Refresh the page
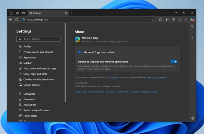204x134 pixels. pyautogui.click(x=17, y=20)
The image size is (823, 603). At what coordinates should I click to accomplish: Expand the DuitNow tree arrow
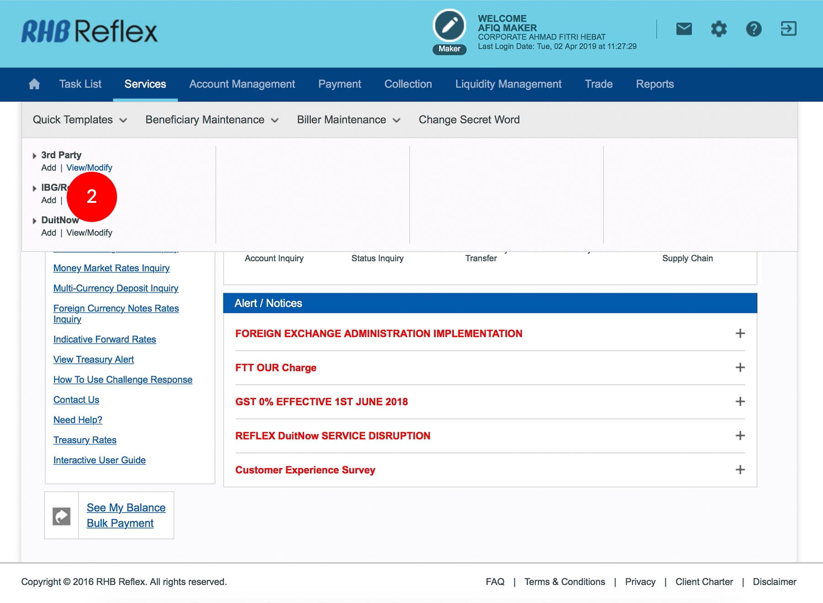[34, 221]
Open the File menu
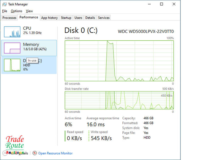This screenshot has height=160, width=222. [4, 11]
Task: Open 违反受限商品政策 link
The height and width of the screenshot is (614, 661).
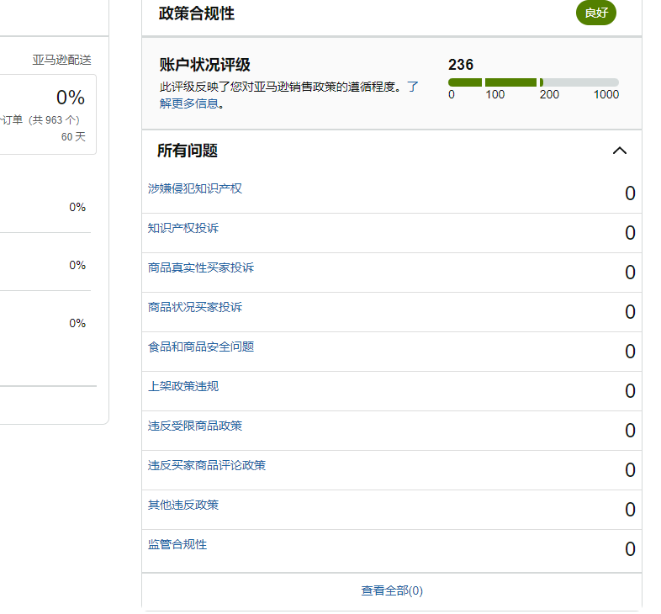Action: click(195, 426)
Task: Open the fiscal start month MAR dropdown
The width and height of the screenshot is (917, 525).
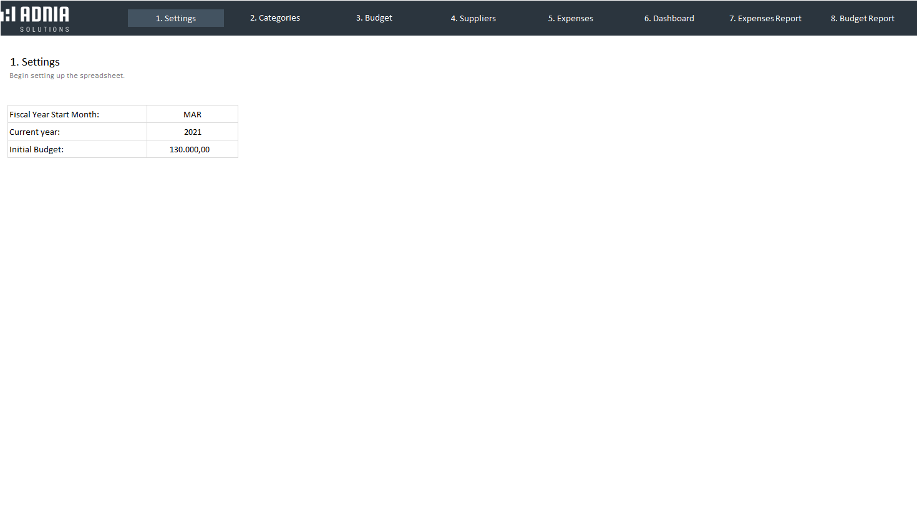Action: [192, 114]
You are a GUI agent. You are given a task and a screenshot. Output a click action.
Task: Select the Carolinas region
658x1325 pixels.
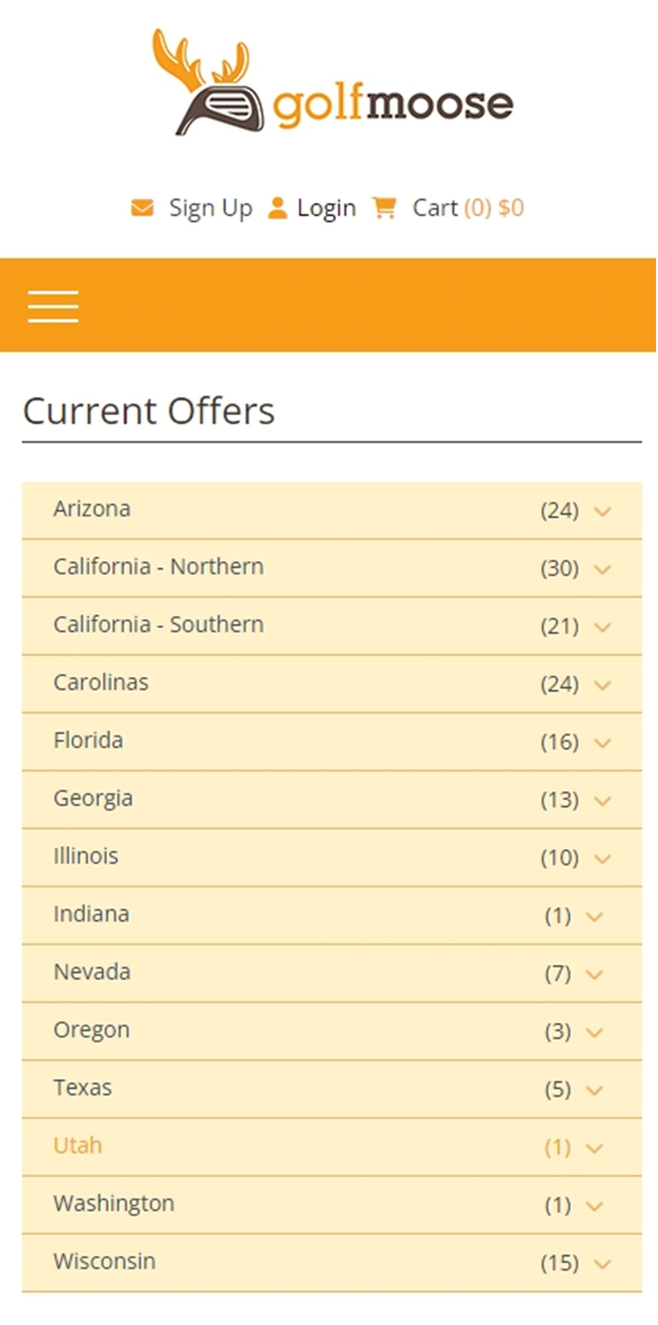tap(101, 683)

...

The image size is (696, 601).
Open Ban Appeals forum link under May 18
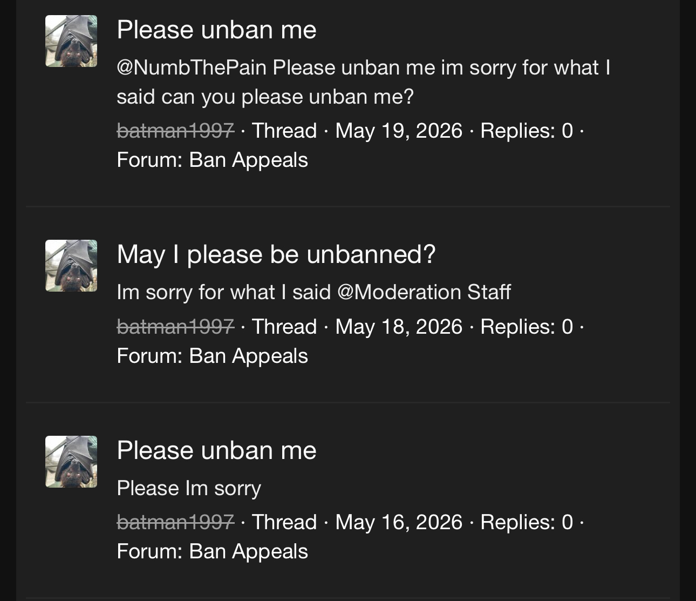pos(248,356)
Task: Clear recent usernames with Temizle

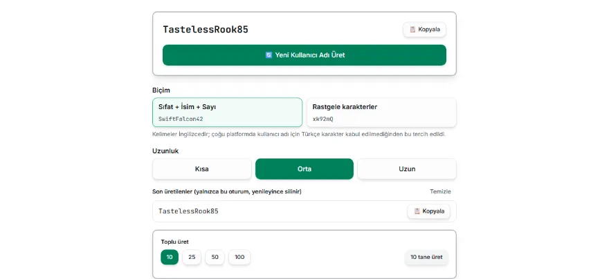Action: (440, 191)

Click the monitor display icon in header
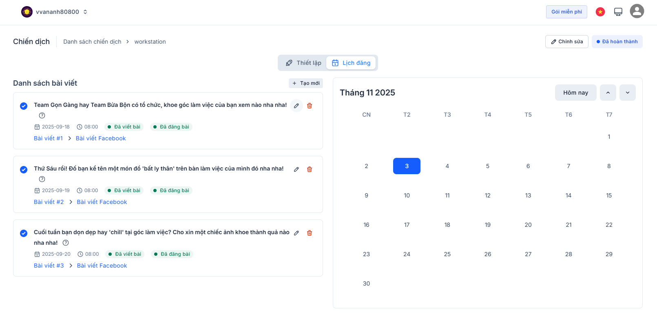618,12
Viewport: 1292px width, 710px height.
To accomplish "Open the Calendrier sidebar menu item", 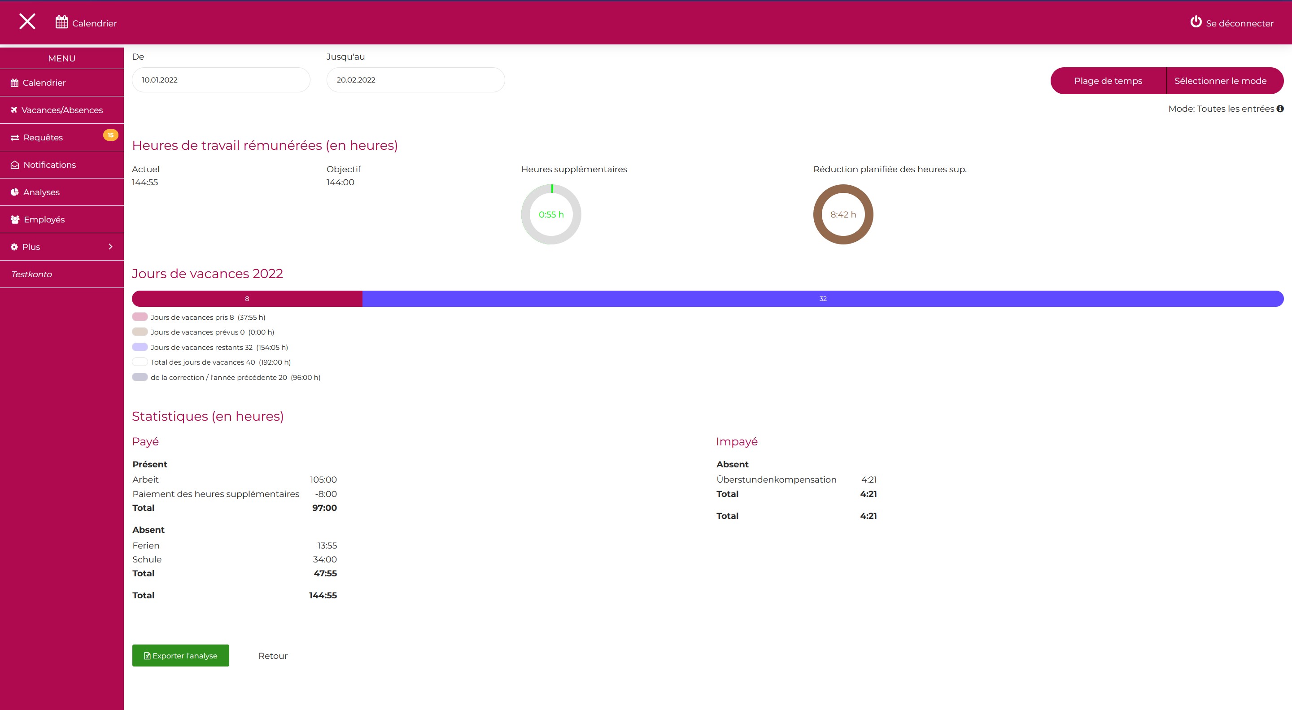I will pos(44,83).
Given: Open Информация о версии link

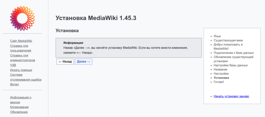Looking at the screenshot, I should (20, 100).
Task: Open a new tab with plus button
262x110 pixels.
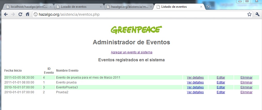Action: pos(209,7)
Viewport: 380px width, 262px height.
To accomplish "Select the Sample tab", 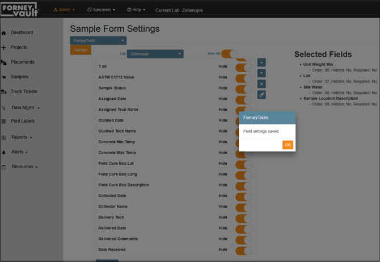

*PROBLEM DESCRIPTION:* Retype the entries, starting with the line that contains "Refresh the page" and going on through the line that contains "This screenshot has". Leave the pictures out.

*SOLUTION:*
Refresh the page
204x134 pixels. pyautogui.click(x=17, y=20)
The image size is (823, 603). At what coordinates should I click to accomplish: Expand the DuitNow tree arrow
[34, 221]
Open the File menu
This screenshot has height=160, width=222. [4, 11]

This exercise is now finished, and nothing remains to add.